• Exercise: Lines from the opening of the material through the line containing "1127x536 pixels." must be duplicated word for word. Pictures are not.

• Input data:
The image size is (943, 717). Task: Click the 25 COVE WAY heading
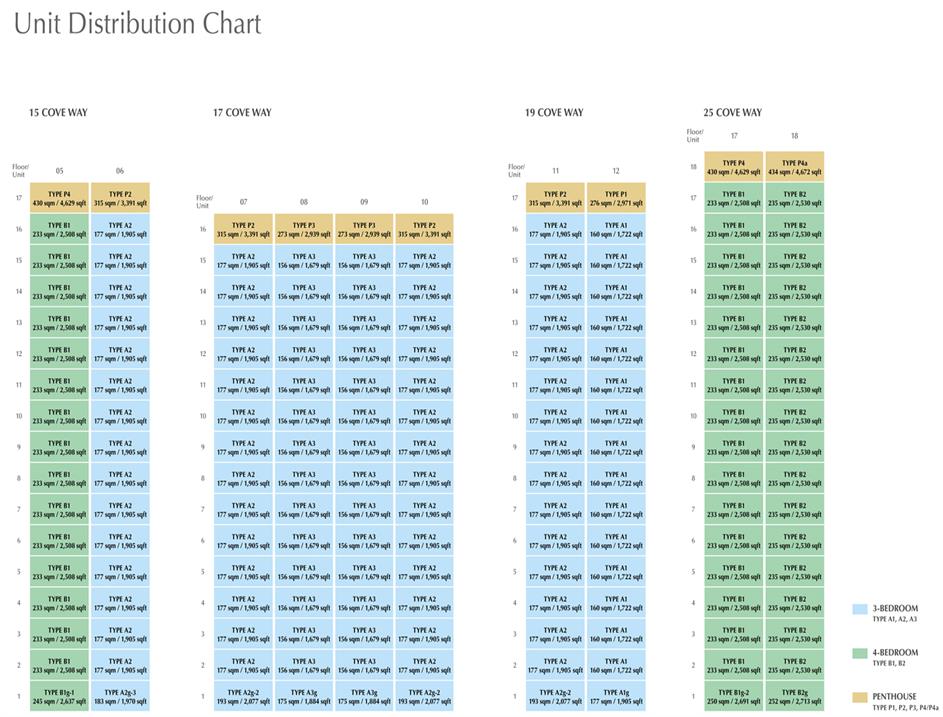[x=732, y=113]
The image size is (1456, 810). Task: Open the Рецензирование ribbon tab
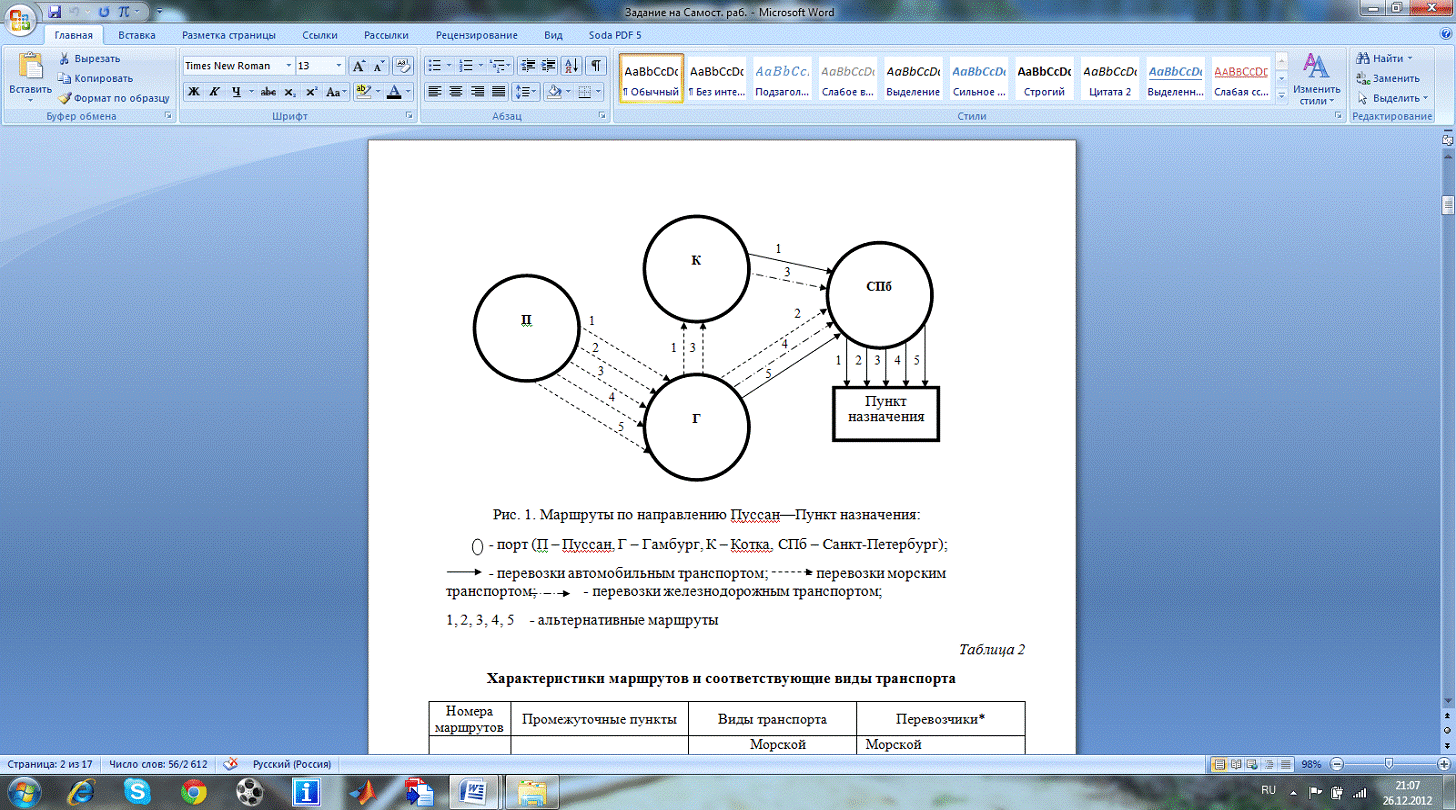click(x=476, y=35)
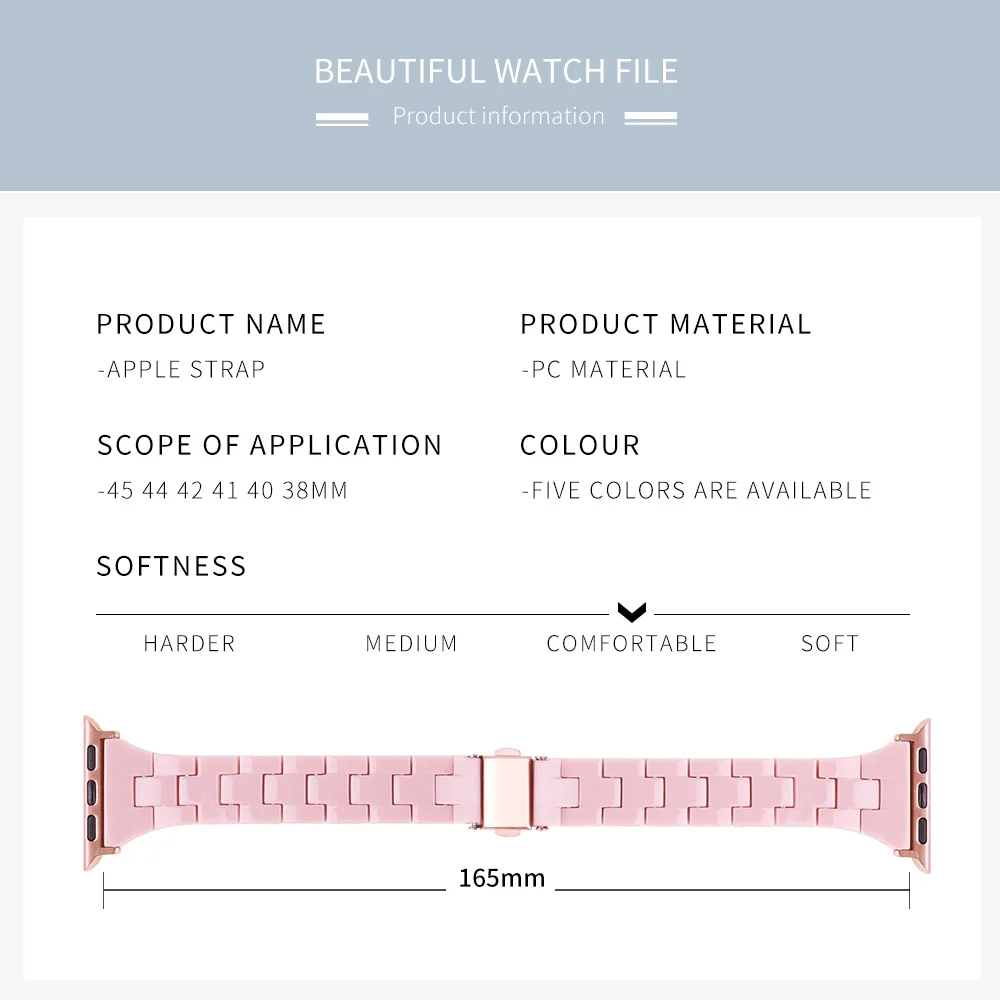The height and width of the screenshot is (1000, 1000).
Task: Click the Product information subtitle
Action: [498, 116]
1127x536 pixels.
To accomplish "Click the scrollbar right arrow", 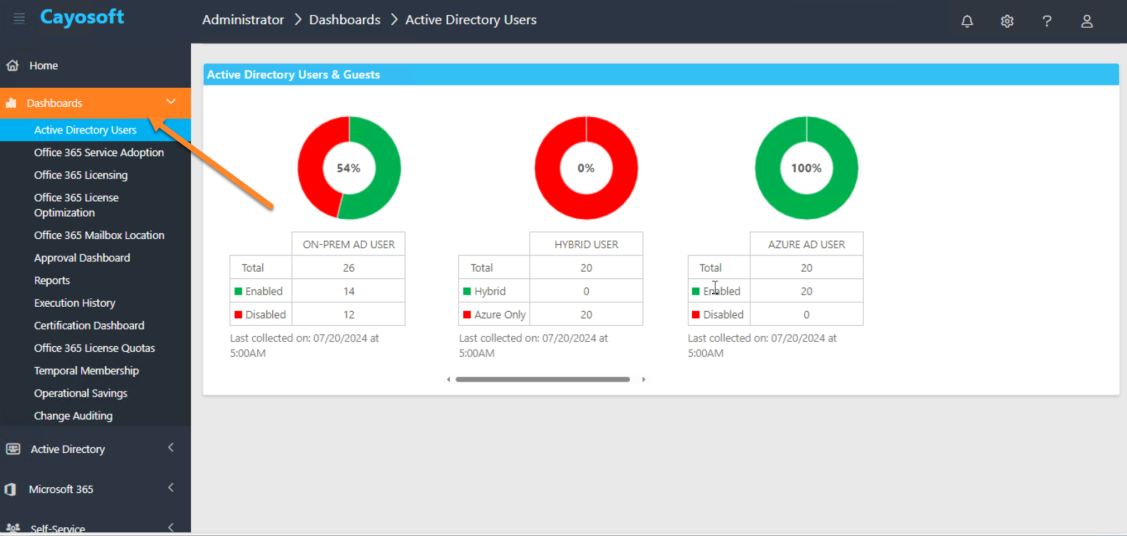I will pos(643,379).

• Finished exercise:
The image size is (943, 717). Task: Click the 25 COVE WAY heading
[x=732, y=113]
The image size is (1456, 810). Task: Open the Рецензирование ribbon tab
click(x=476, y=35)
The height and width of the screenshot is (1000, 1000).
Task: Click the Product information subtitle
Action: [498, 116]
1127x536 pixels.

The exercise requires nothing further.